Construction on the 1 million-gallon Kalifornsky Beach Road water reservoir is set to begin immediately.
Soldotna based Blazy Construction Inc. was awarded a contract by the City of Soldotna on Wednesday. Blazy was the lowest bidder of the five companies that submitted for the project in early June, City Manager Mark Dixson said.
Construction will include a welded steel tank, an open trench water main and a control pump building.
The project was initiated following the partial collapse of the roof on Soldotna’s 500,000-gallon reservoir in late 2012.
The five-acre parcel of land where the water tank will be constructed is within the Fox Trail of the Tsalteshi Trails system, Dixson said.

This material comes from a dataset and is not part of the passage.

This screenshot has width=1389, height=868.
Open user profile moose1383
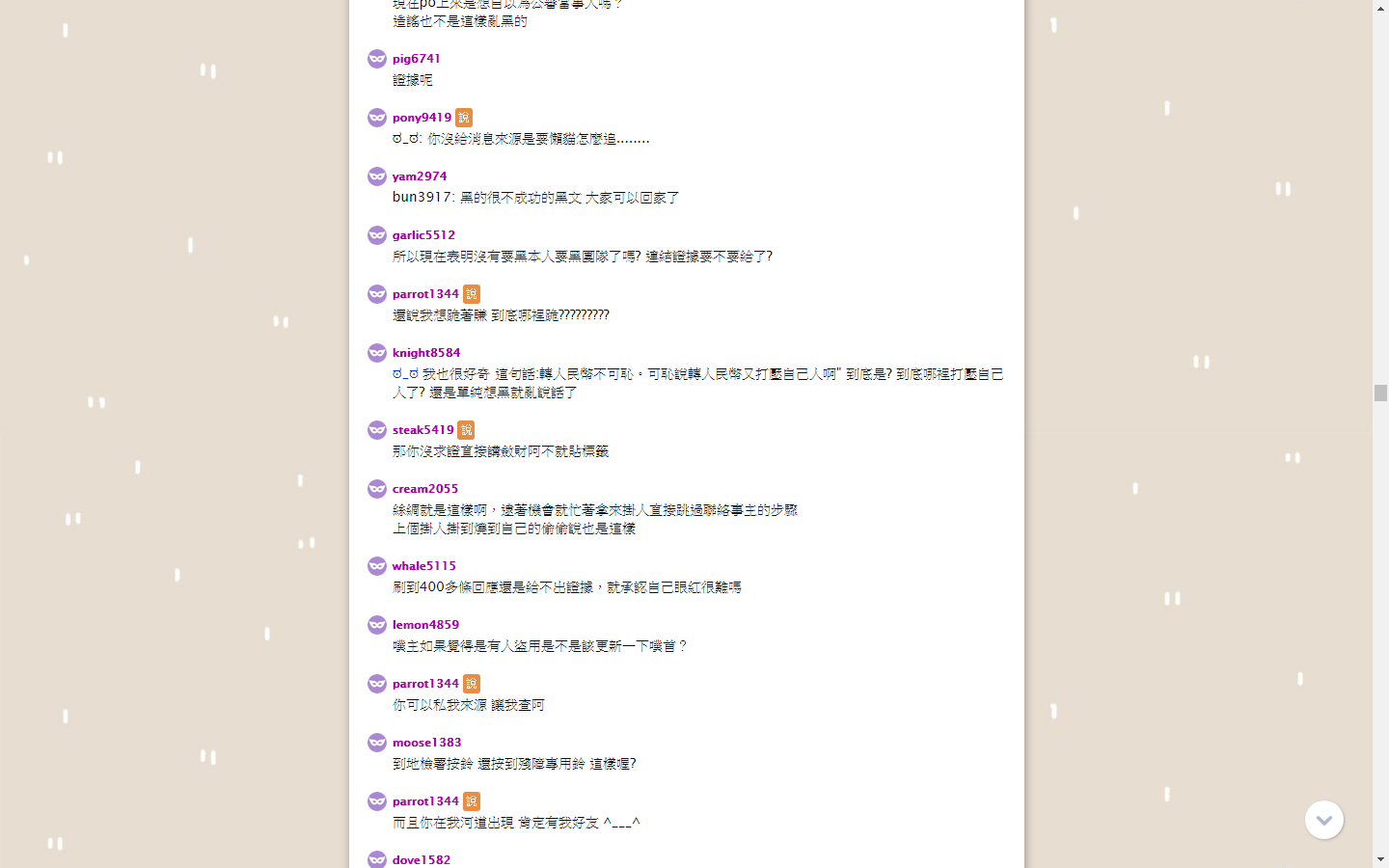point(426,743)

The parcel was originally purchased specifically for the installation of another reservoir, he said.
The new project will disrupt current use of Fox Trail, Dixson said.
The city is working closely with the Tsalteshi Trails Association to ensure minimal impact to the overall trail system during and upon completion of the project, he said.
The city received two non-matching grants totaling $3 million from the state, according to the ordinance requesting an additional appropriation of $1.15 million from the city’s utility fund.
The original engineer’s estimate was $2.5 million and the lowest bid was $3.4 million, according to a memo from the engineering department.
City Engineer Kyle Kornelis said even if the city held off on starting the project until next spring, it would not make a difference in the price.
“One of the reasons we needed the extra appropriation is that steel prices have climbed considerably since the original estimates,” Dixson said. “The current appropriation does have a contingency budget should we run into any other unanticipated factors which would affect the scope or costs of the project.”
Council member Pete Sprague said he had some reservations about appropriating $1.15 from the utility fund for the project.
Sprague said the amount was hard to swallow. His biggest concern was the difference between the estimate and the lowest bid.
Quelling his hesitation; however, was that most of the bids were generally in the same price range, Sprague said.
“We need to get going on the project,” he said.
The size and location works for the new reservoir for any future development and expansion of the city, Sprague said.